Glencore, a miner and trader, announced Thursday that it will return $4.5 billion to investors. This includes a $3 billion share buyback. The company reported a record-breaking half-year profit, largely due to the high price of coal.
- Share buybacks to be paid $3 billion by the company
- A $1.45 Billion special dividend is also promised
- The adjusted EBITDA more than doubled to $18.92 Billion
Glencore, unlike its mining competitors, refuses to follow investor pressures to leave fossil fuels. Glencore mines thermal coke, which has seen record prices, reflecting the shortages during prolonged COVID lockdowns. It also trades millions of barrels per year of crude oil.
Glencore Chief Executive Gary Nagle stated that Glencore’s industrial operations had seen a significant increase in earnings. However, he noted that the group continues to face inflation pressures, which he called a “consistent headwind”.

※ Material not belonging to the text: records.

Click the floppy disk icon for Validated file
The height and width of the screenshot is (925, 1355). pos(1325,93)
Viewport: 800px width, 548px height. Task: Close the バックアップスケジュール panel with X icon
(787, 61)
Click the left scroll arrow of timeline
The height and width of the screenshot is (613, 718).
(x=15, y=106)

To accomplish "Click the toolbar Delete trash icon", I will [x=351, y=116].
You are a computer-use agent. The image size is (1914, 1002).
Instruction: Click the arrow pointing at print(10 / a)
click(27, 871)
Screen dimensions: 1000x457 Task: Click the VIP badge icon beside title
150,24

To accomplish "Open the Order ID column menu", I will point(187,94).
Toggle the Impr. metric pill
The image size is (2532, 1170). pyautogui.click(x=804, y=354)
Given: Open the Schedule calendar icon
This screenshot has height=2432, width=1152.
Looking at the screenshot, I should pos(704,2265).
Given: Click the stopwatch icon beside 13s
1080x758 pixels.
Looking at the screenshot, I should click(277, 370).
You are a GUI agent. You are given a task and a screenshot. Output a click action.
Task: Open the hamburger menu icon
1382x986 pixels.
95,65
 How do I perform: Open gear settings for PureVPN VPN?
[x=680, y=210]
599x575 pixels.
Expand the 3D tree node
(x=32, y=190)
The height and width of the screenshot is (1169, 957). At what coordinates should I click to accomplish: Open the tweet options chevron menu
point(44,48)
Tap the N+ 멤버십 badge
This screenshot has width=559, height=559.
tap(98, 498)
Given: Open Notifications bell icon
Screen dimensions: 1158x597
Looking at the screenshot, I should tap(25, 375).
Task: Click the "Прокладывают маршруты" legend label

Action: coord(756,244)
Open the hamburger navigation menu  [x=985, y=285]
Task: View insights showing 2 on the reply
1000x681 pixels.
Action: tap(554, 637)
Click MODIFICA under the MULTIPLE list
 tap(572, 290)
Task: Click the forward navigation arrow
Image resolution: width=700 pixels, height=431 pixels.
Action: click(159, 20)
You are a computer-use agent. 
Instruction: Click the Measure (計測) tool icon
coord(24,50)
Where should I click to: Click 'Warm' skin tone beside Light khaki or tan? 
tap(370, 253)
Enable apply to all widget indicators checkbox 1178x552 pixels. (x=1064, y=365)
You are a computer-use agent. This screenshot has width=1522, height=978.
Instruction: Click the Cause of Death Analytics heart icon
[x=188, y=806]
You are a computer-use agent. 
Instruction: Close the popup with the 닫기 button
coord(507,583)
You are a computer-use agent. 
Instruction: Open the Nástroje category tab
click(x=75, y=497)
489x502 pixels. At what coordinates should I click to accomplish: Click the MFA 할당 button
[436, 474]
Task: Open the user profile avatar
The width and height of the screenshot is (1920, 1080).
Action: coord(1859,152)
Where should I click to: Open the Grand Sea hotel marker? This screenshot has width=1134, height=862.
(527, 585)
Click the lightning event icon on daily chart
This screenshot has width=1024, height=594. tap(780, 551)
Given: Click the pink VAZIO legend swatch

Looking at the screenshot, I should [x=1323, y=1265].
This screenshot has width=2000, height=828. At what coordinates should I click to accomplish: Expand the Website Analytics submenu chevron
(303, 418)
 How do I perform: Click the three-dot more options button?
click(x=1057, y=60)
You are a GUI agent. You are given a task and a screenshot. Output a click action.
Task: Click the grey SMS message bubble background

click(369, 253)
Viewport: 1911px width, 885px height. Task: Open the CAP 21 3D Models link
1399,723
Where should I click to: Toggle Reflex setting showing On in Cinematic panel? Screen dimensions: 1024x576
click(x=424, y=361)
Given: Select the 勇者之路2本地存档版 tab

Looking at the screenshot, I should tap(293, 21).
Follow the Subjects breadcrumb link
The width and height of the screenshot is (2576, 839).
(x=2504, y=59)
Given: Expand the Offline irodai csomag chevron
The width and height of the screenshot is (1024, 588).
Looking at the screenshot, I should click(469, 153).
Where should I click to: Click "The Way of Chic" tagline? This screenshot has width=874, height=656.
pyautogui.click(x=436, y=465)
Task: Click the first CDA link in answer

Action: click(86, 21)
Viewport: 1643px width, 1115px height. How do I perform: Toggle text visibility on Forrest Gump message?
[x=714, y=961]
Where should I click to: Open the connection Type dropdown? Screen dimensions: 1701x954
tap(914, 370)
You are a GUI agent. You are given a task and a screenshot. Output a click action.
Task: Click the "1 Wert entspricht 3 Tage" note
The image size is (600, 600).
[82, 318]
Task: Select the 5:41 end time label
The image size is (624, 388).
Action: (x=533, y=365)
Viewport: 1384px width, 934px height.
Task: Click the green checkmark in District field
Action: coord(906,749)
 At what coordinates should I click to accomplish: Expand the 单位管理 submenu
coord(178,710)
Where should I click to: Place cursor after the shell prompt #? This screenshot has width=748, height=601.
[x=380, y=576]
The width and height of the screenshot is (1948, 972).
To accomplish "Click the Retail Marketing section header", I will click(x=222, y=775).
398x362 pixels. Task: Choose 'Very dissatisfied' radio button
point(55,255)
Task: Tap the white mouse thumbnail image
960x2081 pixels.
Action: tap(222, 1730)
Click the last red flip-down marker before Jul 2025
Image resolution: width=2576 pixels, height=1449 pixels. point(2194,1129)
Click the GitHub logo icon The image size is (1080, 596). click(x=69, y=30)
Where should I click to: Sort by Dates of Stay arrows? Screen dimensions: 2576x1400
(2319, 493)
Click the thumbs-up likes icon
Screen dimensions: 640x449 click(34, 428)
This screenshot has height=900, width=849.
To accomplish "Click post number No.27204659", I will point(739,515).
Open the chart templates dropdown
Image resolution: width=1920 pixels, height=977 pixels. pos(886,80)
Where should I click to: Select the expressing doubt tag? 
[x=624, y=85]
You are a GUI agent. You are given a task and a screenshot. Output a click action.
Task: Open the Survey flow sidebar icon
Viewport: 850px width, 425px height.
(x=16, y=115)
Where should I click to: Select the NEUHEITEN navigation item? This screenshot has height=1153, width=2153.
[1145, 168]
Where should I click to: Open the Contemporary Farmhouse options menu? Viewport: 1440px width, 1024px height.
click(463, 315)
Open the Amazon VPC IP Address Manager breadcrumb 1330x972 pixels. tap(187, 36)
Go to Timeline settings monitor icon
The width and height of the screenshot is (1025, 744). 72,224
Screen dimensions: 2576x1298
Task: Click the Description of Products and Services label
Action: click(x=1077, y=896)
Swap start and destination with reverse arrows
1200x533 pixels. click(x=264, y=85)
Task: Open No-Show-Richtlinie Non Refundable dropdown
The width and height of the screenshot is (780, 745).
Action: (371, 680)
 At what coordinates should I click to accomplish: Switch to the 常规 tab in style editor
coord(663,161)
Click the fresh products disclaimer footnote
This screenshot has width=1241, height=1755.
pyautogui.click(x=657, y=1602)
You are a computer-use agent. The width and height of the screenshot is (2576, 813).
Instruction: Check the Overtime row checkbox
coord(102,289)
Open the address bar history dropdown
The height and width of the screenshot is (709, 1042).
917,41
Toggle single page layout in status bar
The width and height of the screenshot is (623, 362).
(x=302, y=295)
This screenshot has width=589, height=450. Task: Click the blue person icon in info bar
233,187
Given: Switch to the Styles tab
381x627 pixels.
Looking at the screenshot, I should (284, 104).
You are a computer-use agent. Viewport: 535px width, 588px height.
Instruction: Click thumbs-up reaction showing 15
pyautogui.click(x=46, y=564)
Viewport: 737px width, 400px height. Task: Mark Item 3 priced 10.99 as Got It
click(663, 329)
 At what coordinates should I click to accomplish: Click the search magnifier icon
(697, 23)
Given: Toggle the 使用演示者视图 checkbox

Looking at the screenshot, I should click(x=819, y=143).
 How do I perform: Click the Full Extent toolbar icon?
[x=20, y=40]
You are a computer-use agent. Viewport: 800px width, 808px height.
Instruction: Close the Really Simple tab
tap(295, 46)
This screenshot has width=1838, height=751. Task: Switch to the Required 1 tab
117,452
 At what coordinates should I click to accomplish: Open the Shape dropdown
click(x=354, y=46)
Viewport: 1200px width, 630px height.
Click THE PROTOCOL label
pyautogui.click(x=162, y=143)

The $4.5 billion shareholder return also includes a $1.45 Billion special dividend, bringing 2022 payouts up to $8.5 Billion. In February, the company announced a $4 billion payout that included a dividend and a $550m share buyback.
The adjusted core earnings of the group, or EBITDA, more than doubled to $18.92 Billion in the six months through June, compared to $8.7 Billion a year ago and higher than analysts’ expectations of $18.4B.
The trading division’s adjusted operating profit for the half-year was $3.7 billion. This is far more than its $3.2 billion long-term outlook.
Joshua Warner, City Index market analyst, stated that there is no quick solution to the energy market problems and that this should keep the prices of LNG and coal elevated in the second half.
“However, the outlook on metals looks more complicated given supply chain disruptions and rising costs as well as weakening Chinese demand.”